Many things in our lives are valuable to us, but at the present moment we may not always realise how precious they really are to us. Sometimes, we need to take a step back to reflect upon what matters in our lives.

When I was 7 years old, my parents suggested that my sister and I should make a time capsule to bury in our garden. This capsule was a small box that my mother made us fill with ten things from our lives at that time.

I put in various objects in my time capsule, including a cassette recording of me and my sister talking together, a picture of my two cats at the time, and a toy that I had loved a lot as a child. For the first few months, I would look at the flowerbed where it lay just a few feet below the ground. I initially had to fight back the temptation to dig it up, but over the years, I gradually began to forget about the existence of my time capsule.

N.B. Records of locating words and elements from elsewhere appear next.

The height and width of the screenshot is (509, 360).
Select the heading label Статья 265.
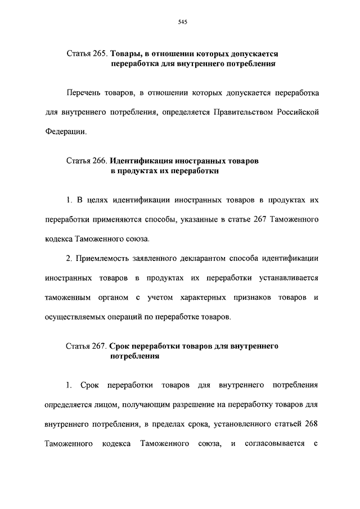pos(86,55)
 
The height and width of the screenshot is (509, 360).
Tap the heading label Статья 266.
pos(86,161)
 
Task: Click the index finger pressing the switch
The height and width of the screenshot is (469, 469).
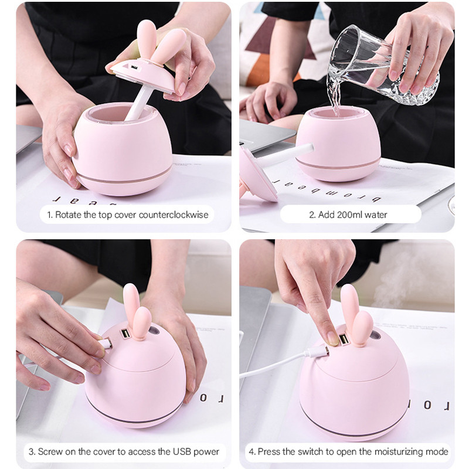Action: click(320, 317)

It was fourteen years later, in 2016, when my parents were due to move house and I was about to leave for Hong Kong, that my eyes fell upon the same spot where I had buried my time capsule. I struggled to remember anything I had put inside – I thought to myself that they obviously hadn’t been particularly valuable things, since I hadn’t spared them a single thought in so long.

Yet when I wiped the decade of soil away from the plastic box and opened it up, the memories that had been trapped in there for so long came back to me in a flash. I listened to the tape recording of the conversation with my sister (I actually struggled to find a cassette player!), looked at the faded photo of my two cats who had since died, and remembered how much I liked the toy that I had placed in there.

There is a saying in English: “absence makes the heart grow fonder.” Although this usually refers to people far away from you, I think that its meaning still rings true for the contents of my time capsule. By rediscovering these records from my childhood, I came to reflect upon how much I treasure them as memories.